*** Opening Data for processing ***

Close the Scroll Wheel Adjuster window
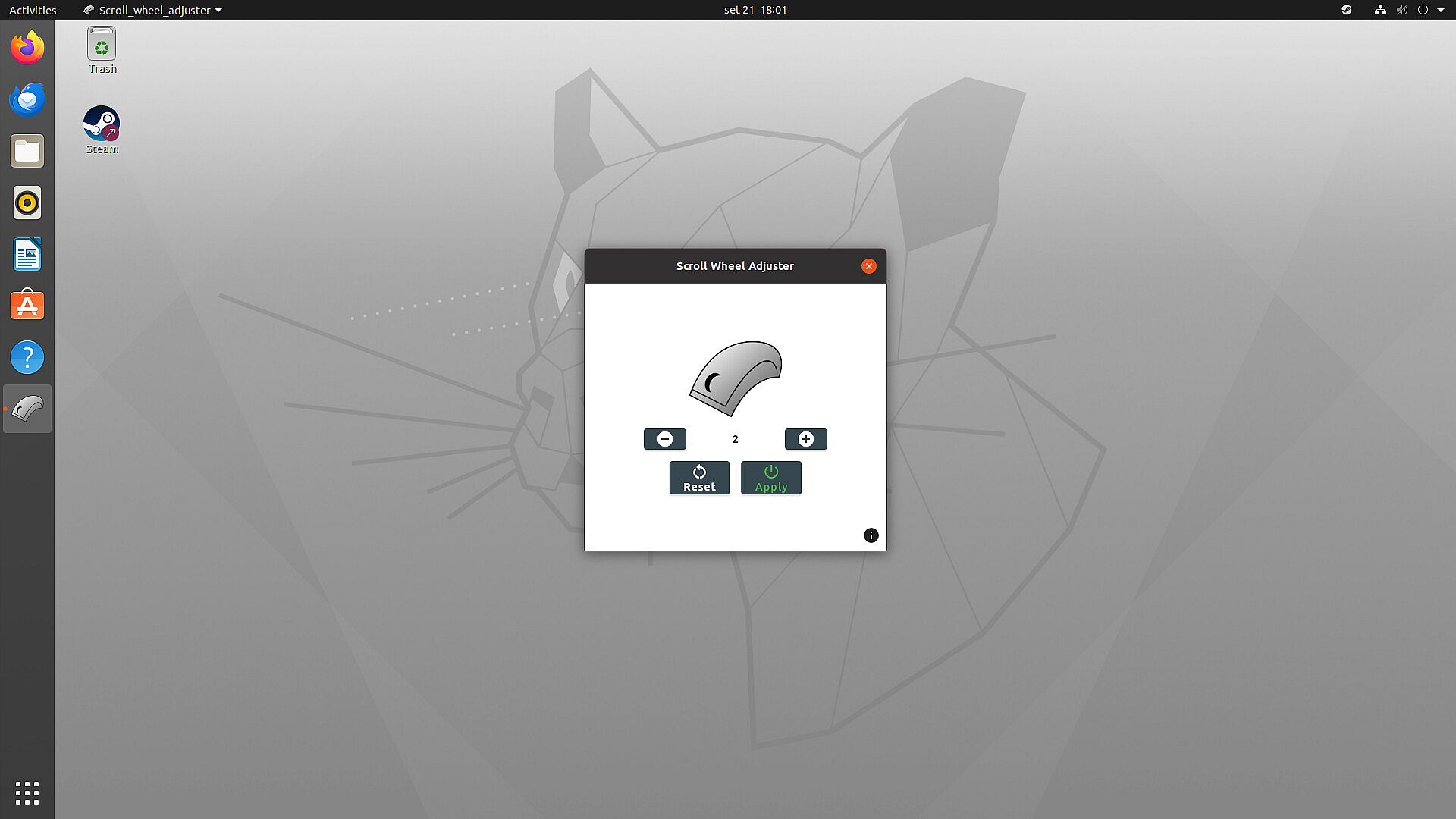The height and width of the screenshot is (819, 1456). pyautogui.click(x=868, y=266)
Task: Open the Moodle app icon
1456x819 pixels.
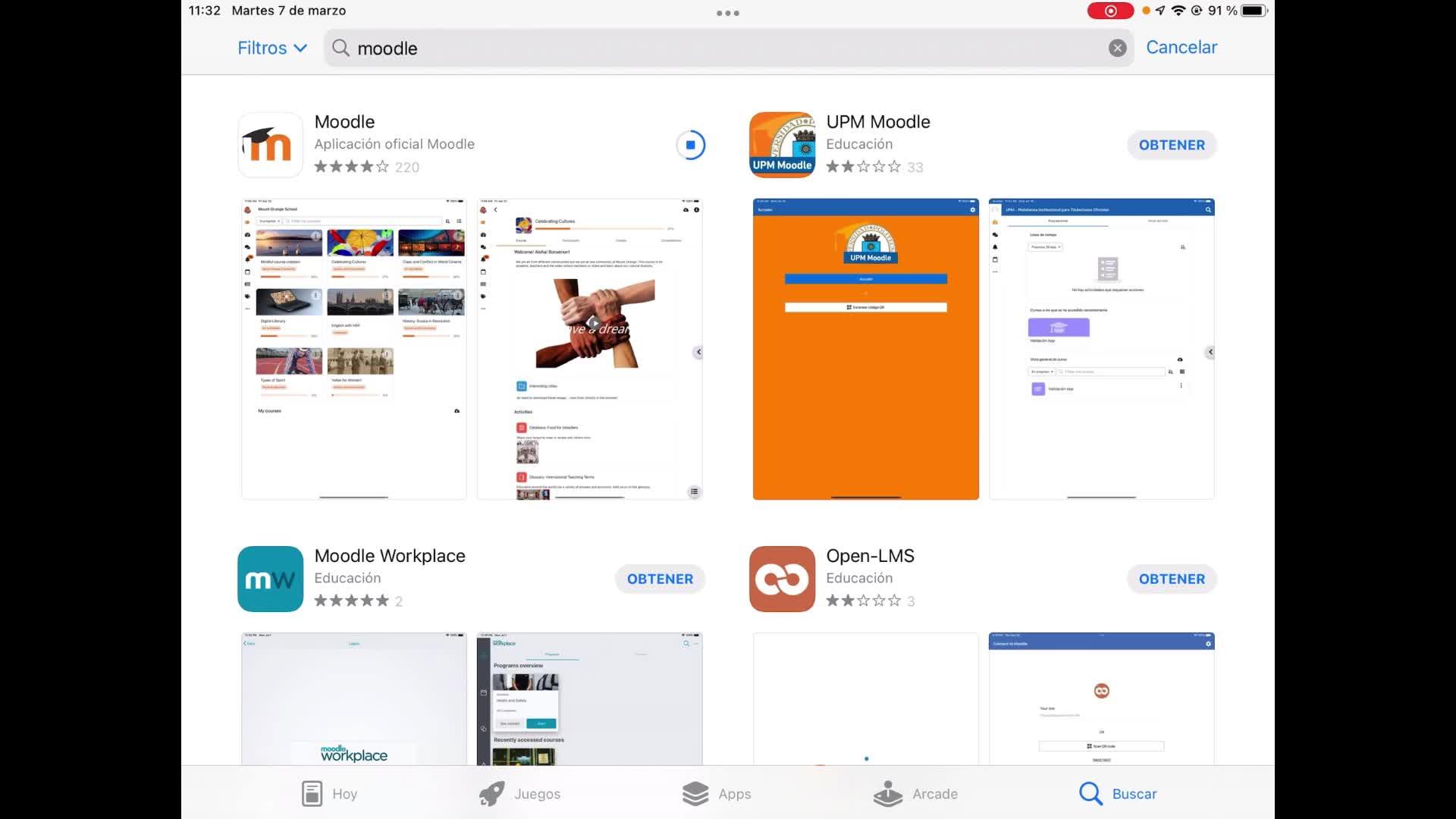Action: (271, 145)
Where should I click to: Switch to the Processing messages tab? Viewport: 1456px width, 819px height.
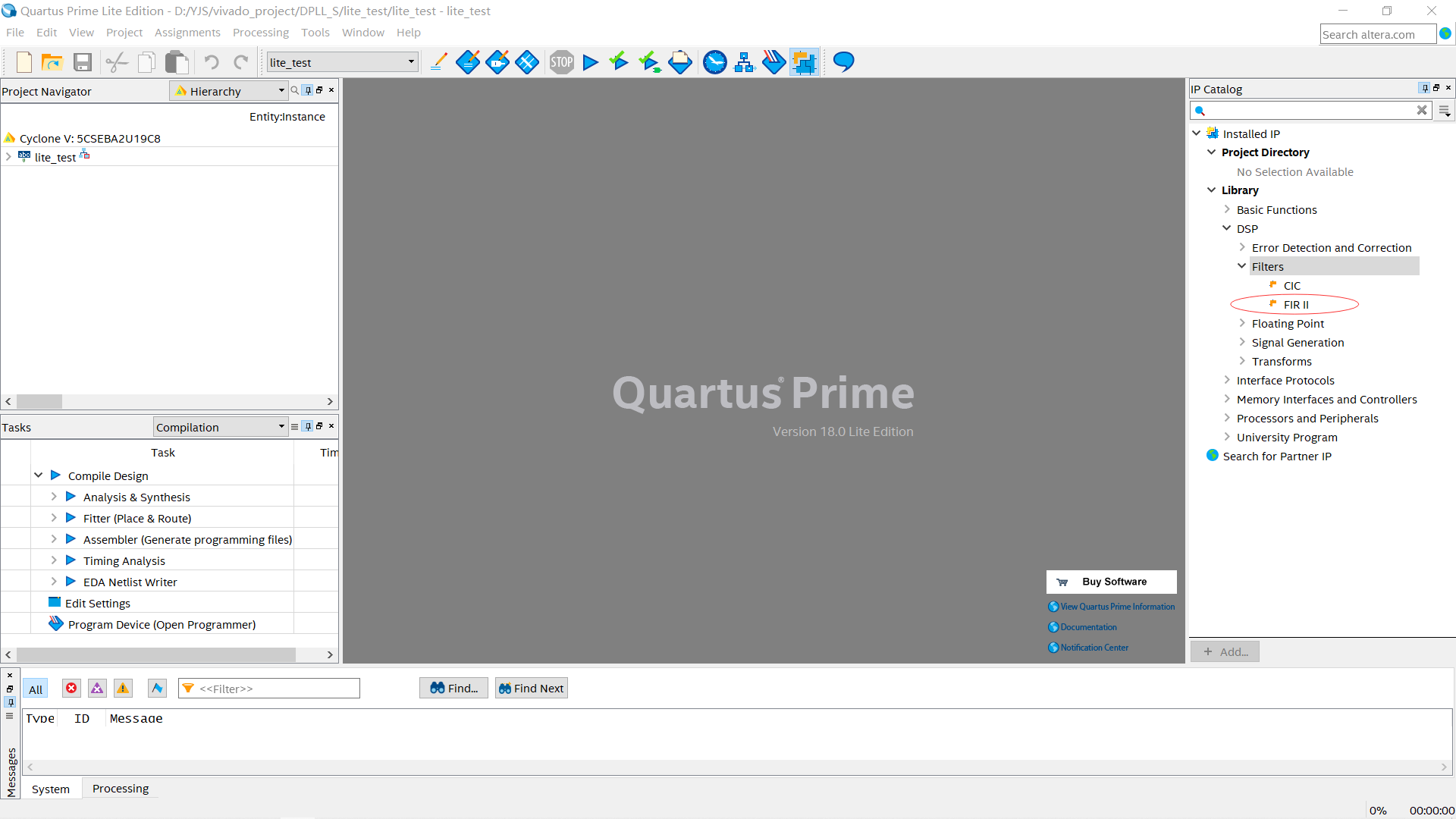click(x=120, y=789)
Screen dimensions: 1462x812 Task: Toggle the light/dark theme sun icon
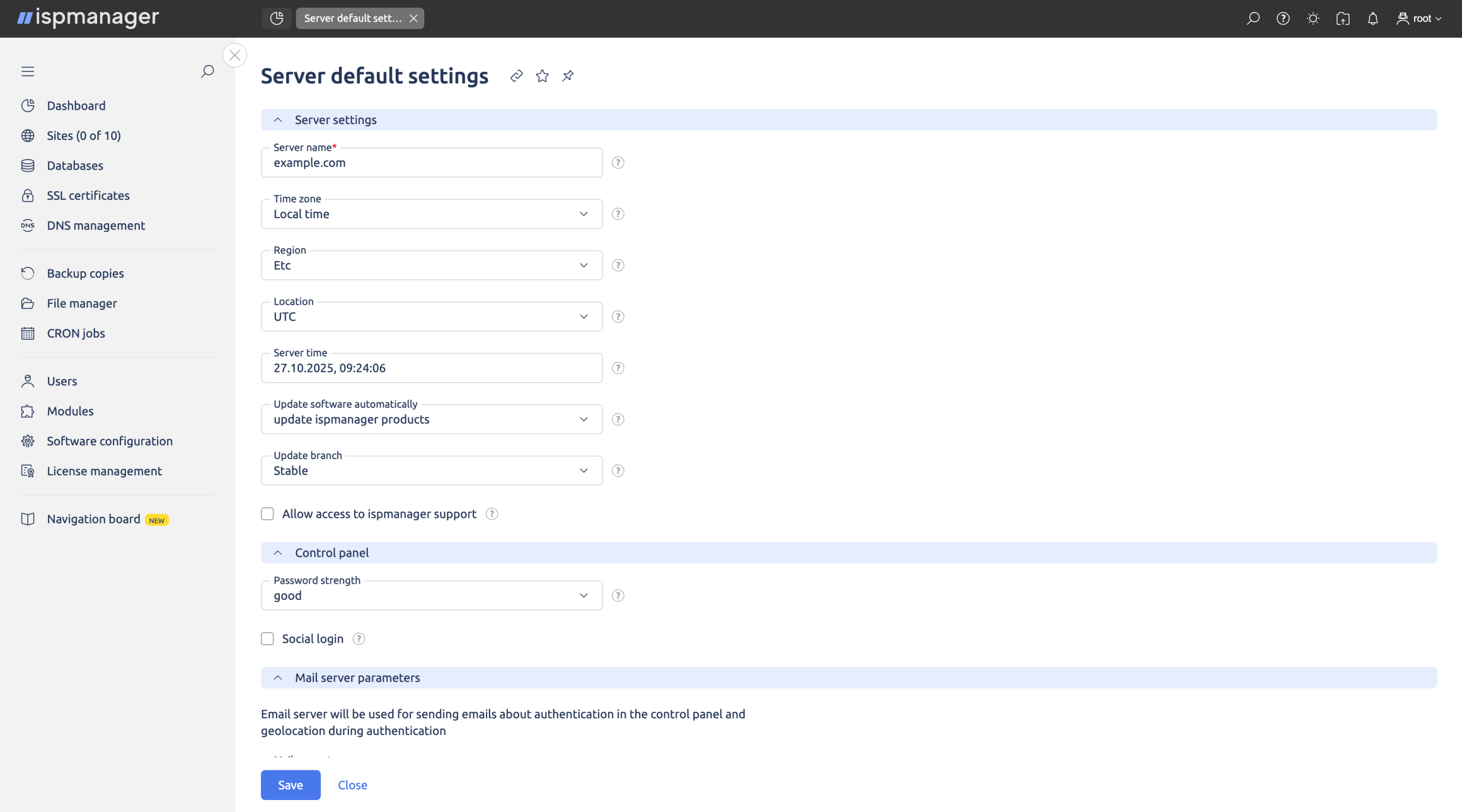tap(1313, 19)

*** Closing Data for processing ***

Work to complete – All of the data needs repeating exactly, but the pictures do not.

Solution –
Close the Scroll Wheel Adjuster window
The height and width of the screenshot is (819, 1456). pyautogui.click(x=868, y=266)
Task: Open the Moodle app icon
1456x819 pixels.
Action: (271, 145)
Where should I click to: Switch to the Processing messages tab? Viewport: 1456px width, 819px height.
click(x=120, y=789)
Screen dimensions: 1462x812 Task: Toggle the light/dark theme sun icon
tap(1313, 19)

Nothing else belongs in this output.